Anomalous diffusion of proteins in sheared lipid membranes
Atefeh Khoshnood, Mir Abbas Jalali

TL;DR
This study uses molecular dynamics simulations to explore how shear flow affects protein diffusion in lipid membranes, revealing superdiffusive behavior due to chaotic motions caused by hydrophobic mismatch and lipid transport.
Contribution
It demonstrates that shear flow induces superdiffusion of proteins in membranes, a novel insight into membrane dynamics under flow conditions.
Findings
Proteins exhibit superdiffusion under shear flow.
Lipid diffusion remains normal regardless of flow.

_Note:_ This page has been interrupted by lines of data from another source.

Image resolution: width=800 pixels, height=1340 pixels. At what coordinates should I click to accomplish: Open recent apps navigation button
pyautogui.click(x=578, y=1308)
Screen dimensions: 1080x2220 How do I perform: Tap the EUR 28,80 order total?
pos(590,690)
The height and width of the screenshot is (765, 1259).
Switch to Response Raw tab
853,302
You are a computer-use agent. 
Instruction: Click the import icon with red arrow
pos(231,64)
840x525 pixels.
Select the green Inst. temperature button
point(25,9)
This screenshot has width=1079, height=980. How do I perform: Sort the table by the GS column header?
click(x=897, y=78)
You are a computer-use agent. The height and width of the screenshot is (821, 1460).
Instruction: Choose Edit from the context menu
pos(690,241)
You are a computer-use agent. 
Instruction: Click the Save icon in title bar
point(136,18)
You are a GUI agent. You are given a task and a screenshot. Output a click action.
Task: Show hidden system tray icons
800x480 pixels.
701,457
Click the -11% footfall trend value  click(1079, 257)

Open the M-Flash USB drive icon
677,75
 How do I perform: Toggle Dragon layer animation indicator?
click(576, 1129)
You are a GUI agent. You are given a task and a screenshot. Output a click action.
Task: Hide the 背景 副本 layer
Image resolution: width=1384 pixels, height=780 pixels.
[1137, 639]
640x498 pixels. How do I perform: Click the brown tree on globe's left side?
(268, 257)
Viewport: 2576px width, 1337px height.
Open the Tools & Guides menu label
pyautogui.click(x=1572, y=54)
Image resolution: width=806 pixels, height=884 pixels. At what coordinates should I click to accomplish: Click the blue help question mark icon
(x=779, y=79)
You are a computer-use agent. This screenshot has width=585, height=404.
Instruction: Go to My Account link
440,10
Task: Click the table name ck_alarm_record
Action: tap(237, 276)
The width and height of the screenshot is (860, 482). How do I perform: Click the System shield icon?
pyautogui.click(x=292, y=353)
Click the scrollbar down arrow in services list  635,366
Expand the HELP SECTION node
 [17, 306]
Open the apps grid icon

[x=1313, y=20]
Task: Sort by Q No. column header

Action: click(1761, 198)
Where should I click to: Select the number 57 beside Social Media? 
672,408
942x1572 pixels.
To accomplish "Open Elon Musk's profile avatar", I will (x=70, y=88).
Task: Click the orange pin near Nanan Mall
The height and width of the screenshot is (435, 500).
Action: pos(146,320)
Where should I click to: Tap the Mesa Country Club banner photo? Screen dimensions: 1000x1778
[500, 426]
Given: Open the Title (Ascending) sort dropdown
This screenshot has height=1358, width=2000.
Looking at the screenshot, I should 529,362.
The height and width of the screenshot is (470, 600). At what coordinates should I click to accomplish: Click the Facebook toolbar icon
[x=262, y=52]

Chaotic motions cause superdiffusive behavior.
Abstract
We use coarse grained molecular dynamics simulations to investigate diffusion properties of sheared lipid membranes with embedded transmembrane proteins. In membranes without proteins, we find normal in-plane diffusion of lipids in all flow conditions. Protein embedded membranes behave quite differently: by imposing a simple shear flow and sliding the monolayers of the membrane over each other, the motion of protein clusters becomes strongly superdiffusive in the shear direction. In such a circumstance, subdiffusion regime is predominant perpendicular to the flow. We show that superdiffusion is a result of accelerated chaotic motions of protein--lipid complexes within the membrane voids, which are generated by hydrophobic mismatch or the transport of lipids by proteins.